Wie funktioniert eine Kotprobenanalyse im Labor?

Ein Blick hinter die Kulissen: Vom Probeneingang über Flotation und Mikroskopie bis zum Befund — so läuft die Kotprobenanalyse in modernen Schweizer Laboren ab.

Wie funktioniert eine Kotprobenanalyse im Labor?

Eine Kotprobenanalyse klingt unspektakulär — ist aber ein präzises mikroskopisches Verfahren mit etlichen Zwischenschritten. Hier erfahren Sie, was zwischen Probeneingang und Befund passiert.
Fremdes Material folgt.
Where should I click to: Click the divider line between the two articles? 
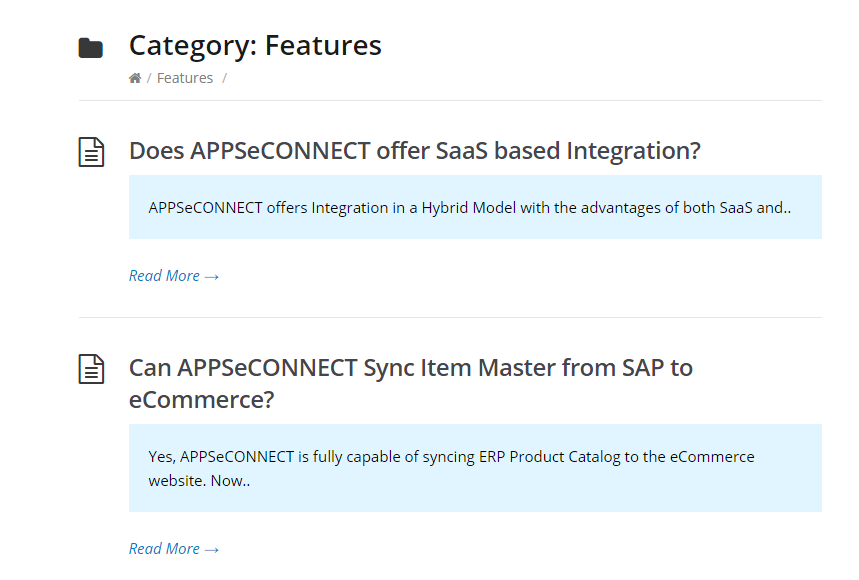[450, 317]
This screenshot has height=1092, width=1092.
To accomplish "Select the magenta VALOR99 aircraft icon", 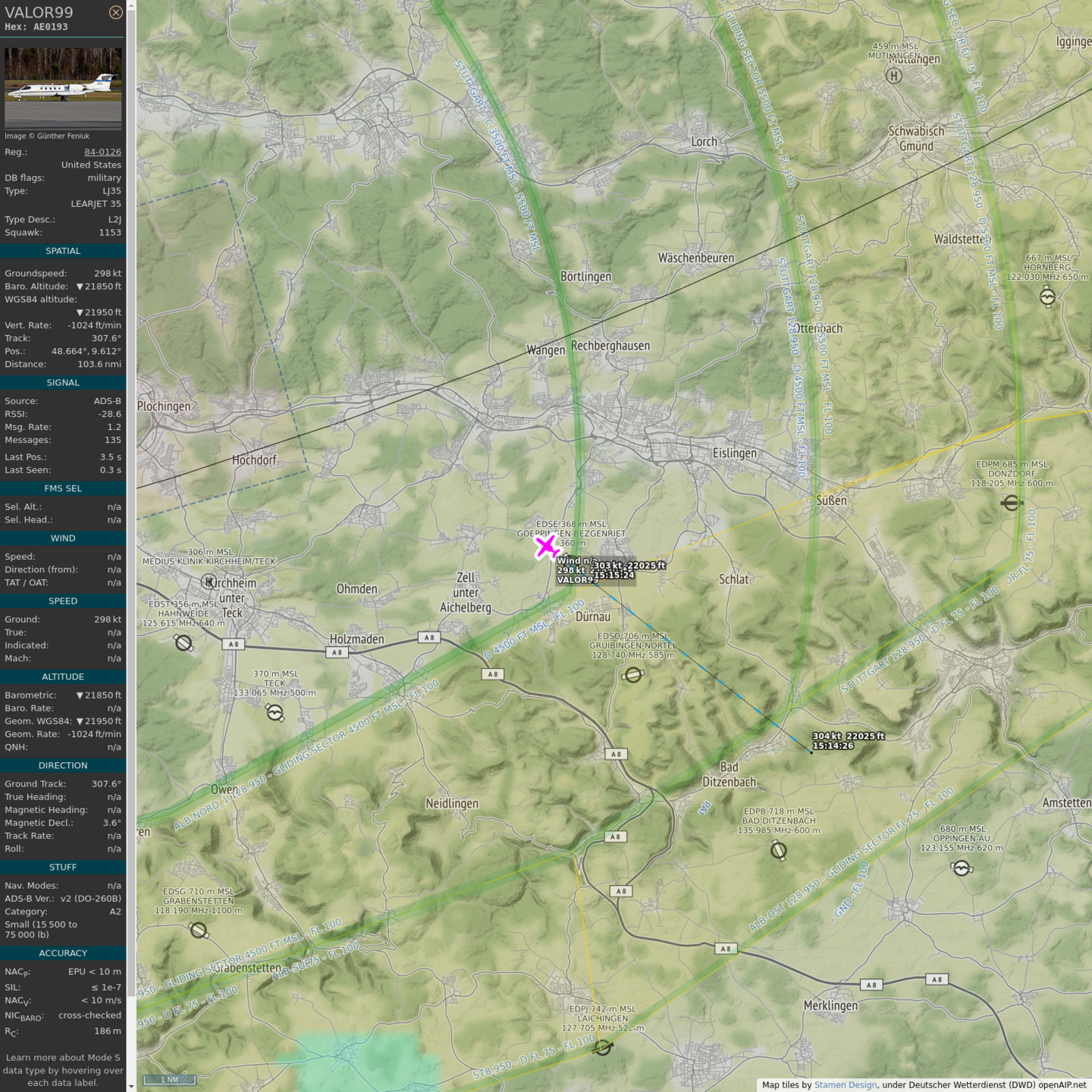I will click(x=546, y=547).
1. Probeneingang und Aufbereitung

Die Sammelprobe wird gewogen, durchmischt und in mehrere Aliquots aufgeteilt — eines für die Flotation, eines ggf. für Sedimentation, Baermann oder Antigen-Tests.

2. Flotation

Ein Gramm Kot wird mit gesättigter Flotationslösung (Zinksulfat, Natriumchlorid oder Zucker) vermischt, gesiebt und in eine Röhre gefüllt. Wurmeier sind leichter als die Lösung und schwimmen nach 15–30 Minuten an die Oberfläche, wo sie auf einem Deckglas abgenommen werden.

3. Mikroskopie

Geschulte Diagnostiker:innen identifizieren die Wurmeier anhand von Form, Grösse, Hüllstruktur und Inneninhalt. Typische Beispiele:

  • Toxocara canis: dickwandige, kugelige Eier mit netzartiger Oberfläche
  • Trichuris: zitronenförmige Eier mit zwei "Polkappen"
  • Giardia-Zysten: oval, 8–12 µm — oft nur mit speziellen Färbungen oder ELISA zuverlässig nachweisbar

4. Ergänzende Tests

Bei Verdacht auf Lungenwürmer wird ein Baermann-Trichter angesetzt. Für Giardia und Cryptosporidium kommen ELISA-Schnelltests oder PCR zum Einsatz.

5. Befund

Der Befund umfasst: nachgewiesene Parasitenarten, semiquantitative Belastung (gering / mässig / hoch) und Therapieempfehlung. Er geht an die behandelnde Tierarztpraxis, die mit der Halterin / dem Halter das weitere Vorgehen bespricht.

Zeitrahmen

In der Regel liegt der Befund innerhalb von 1–3 Werktagen vor. PCR-basierte Tests dauern länger (5–10 Tage).